Not accurate or not useful? These are two different things.

I’ve personally found it to be not that accurate but still tremendously useful.


It’s not useful to me because it’s not accurate. I already knew everything it told me about myself and recognized the parts that weren’t accurate, but what can I do with that information? I can’t expect that its conclusions about anyone else or how to relate to them are any more accurate.


I use them as Bayesian priors in my model of a person's behavior.

In my experience, when someone tells you they are x personality type, that's generally a starting point for you to refine your understanding of them as opposed to starting from zero. Unless they had meant to throw me off altogether, I generally find that information helps my mental model of them to converge fairly quickly.

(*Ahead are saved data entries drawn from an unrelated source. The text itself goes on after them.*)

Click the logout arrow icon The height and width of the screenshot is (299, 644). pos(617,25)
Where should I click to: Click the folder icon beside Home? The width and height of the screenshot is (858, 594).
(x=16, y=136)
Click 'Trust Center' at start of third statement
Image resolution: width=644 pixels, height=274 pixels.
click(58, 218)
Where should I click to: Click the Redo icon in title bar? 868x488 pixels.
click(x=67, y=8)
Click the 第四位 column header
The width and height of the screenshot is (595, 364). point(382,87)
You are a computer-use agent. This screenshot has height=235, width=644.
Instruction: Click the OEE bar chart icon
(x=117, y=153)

Example: you ask a girl out and she tells you she self-identifies as INTJ, so you think to yourself -- she gets her energy by being alone or with a few people, she's probably a little cerebral and probably tends toward orderliness. You then have a basis of testing your hypothesis to see what her actual preferences are (vs stated), and also you might not want to plan your dates around meeting lots of strangers and doing crazy stuff. Remember, the utility of the MBTI isn't so much whether it is actually accurate or not -- it is more what it communicates. When someone gives you their type, it's them communicating to you a compressed signal that says, "I think I kinda fit this description" -- and that's a useful signal.

You may later learn that your model of her is wrong and needs refinement, but you'd be making iterations in small steps as opposed to throwing the entire model out. Once you know her, you no longer need MBTI or whatever, but during the initial stages, it definitely helps guide the exploration.

How is that not useful?

Sure, there are more complex instruments like Big5 and such that are more "accurate" but outside of research circles, no one uses them. That right there is an example of a more accurate, but less (day-to-day) useful signal.

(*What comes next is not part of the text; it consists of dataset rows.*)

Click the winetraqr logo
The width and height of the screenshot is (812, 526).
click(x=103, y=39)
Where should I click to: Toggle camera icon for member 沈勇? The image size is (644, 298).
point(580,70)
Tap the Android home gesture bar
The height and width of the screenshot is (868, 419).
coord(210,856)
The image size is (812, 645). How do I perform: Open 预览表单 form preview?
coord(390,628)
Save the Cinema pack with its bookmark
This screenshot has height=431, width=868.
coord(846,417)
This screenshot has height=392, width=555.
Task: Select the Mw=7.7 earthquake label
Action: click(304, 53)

(though I would say Big5 is good for understanding where you are on certain dimensions with respect to the general population. And it is undeniably useful in psychology.)


Prior to the widespread adoption of the internet (thinking late 90s) this idea that people's personalities could easily be grouped into distinctive categories was not a widespread idea yet. Buzzfeed "which star wars character are you" quizzes probably grew out of this, but that's tangential. Knowing the category exists is not nearly as beneficial as understanding what makes that category separate and how to interact with those types of people.

Most of the value of loosely grouping people together into groups is understanding how to interact with those people, namely how to approach them about an idea, or how to handle their reaction to negative news, or, why they reacted to something differently than you expected.

In school we studied "True Colors" which breaks personality types down into four primary types, or colors, with strong or weak secondary types. Most people on this forum would be classified as "Green". Then it breaks down how and why those four groups respond to things. This has been hugely helpful in my professional as well as personal life.

Another example of this sort of personality categorization is "The five love languages" by Gary Chapman which breaks down how people share and receive intimacy, which breaks down common things like why some women don't care about getting flowers but for others it's crucially important, and more importantly, why.


Many such online quizzes (also: what is your X name, based on your first & last names, birth year, city of residence, etc.) are very thinly disguised deanonymisation / classification systems.

There are 33 bits required to uniquely identify any individual on Earth. Since the userbase of any online service is already a far smaller subset (particularly when looking at active userbases), answering such a quiz (truthfully) is quite likely a way to specifically identify you. Even as little information as residential and work postal codes is effective at uniquely identifying 90% of a population.

The slightly less nefarious use is in classifying audiences for advertisers, though even this can be abused.

Information has value. Don't grant it casually.